Nearer home, at Presqu'ile park, the white-throated sparrow is a common spring and fall migrant,
a rare winter resident, and present in summer as a few breeding pairs
(LaForest, 1993, pp.361-362).
In the Kawarthas, to the north and west,
the bird is an abundant summer resident in wet woodlands
(Sadler, 1983, pp.151-152).
Cadman,MD, Eagles,PFJ and Helleiner,FM (1987) Atlas of the Breeding Birds of Ontario. Federation of Ontario Naturalists and Long Point Bird Observatory, published by University of Waterloo Press, 617pp.

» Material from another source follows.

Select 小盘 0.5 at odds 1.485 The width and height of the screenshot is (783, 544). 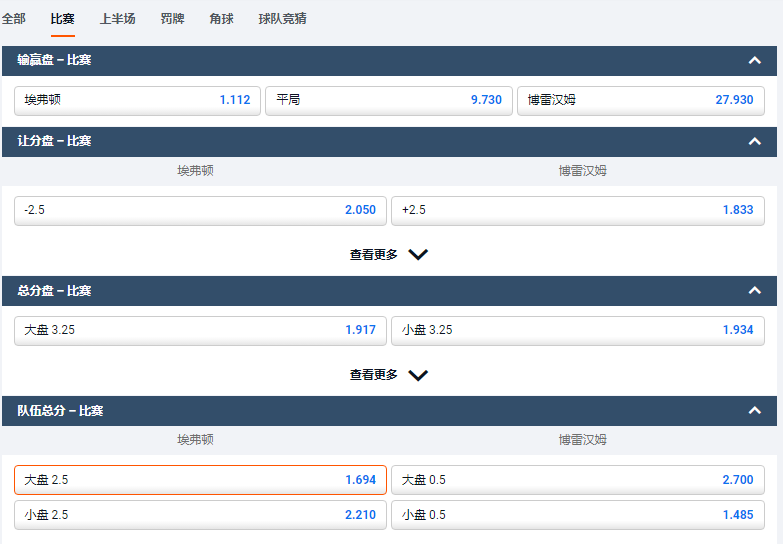coord(577,515)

Cadman,MD, Sutherland,DA, Beck,GG, Lepage,D and Couturier,AR (editors) (2007) Atlas of the Breeding Birds of Ontario, 2001-2005. Bird Studies Canada, Environment Canada, Ontario Field Ornithologists, Ontario Ministry of Natural Resources, and Ontario Nature, 706pp.
Godfrey,WE (1979) The Birds of Canada. National Museums of Canada, Ottawa, 428pp.
LaForest,SM (1993) Birds of Presqu'ile Provincial Park. Friends of Presqu'ile Park / Ontario Ministry of Natural Resources, 436pp.
Sadler,D (1983) Our Heritage of Birds: Peterborough County in the Kawarthas. Peterborough Field Naturalists / Orchid Press, Peterborough, ON, 192pp.